*WORK REQUEST*
Your answer consists of the lines in the data that contain "computer". Copy each of them.

*DATASET CONTENT*
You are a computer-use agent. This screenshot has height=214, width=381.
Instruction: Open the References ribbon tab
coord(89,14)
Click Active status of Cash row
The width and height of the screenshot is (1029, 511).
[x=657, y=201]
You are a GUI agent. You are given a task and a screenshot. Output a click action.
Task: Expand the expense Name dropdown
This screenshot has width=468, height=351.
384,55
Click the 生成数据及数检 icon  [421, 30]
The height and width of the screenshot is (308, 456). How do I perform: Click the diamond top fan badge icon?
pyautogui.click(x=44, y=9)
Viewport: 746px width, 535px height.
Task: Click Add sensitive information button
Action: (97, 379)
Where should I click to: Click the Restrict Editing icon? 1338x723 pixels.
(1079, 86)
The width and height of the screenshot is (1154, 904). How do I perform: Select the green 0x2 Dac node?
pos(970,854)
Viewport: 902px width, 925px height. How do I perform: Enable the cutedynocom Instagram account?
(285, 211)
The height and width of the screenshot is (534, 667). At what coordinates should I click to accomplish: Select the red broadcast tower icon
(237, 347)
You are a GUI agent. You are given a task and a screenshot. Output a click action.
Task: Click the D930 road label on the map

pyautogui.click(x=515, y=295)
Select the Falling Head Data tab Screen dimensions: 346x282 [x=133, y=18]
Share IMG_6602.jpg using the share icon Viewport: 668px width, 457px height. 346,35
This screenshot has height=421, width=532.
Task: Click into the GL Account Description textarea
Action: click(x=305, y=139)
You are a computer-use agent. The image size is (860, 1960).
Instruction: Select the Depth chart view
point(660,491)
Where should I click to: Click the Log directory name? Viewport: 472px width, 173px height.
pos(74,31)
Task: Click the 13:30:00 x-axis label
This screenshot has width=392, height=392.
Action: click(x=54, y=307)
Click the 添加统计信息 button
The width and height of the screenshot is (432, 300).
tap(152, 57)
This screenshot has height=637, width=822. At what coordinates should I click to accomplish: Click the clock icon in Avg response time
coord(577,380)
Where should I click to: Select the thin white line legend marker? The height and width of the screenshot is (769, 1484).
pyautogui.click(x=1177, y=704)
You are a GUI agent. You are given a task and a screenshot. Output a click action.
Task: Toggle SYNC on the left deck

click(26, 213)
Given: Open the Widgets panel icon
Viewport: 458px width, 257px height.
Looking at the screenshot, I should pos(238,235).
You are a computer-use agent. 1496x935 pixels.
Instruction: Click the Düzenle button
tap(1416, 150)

*SOLUTION BELOW*
You are a computer-use agent. This screenshot has height=214, width=381.
You are a computer-use agent. The image size is (860, 1960).
You are a computer-use agent. 1496x935 pixels.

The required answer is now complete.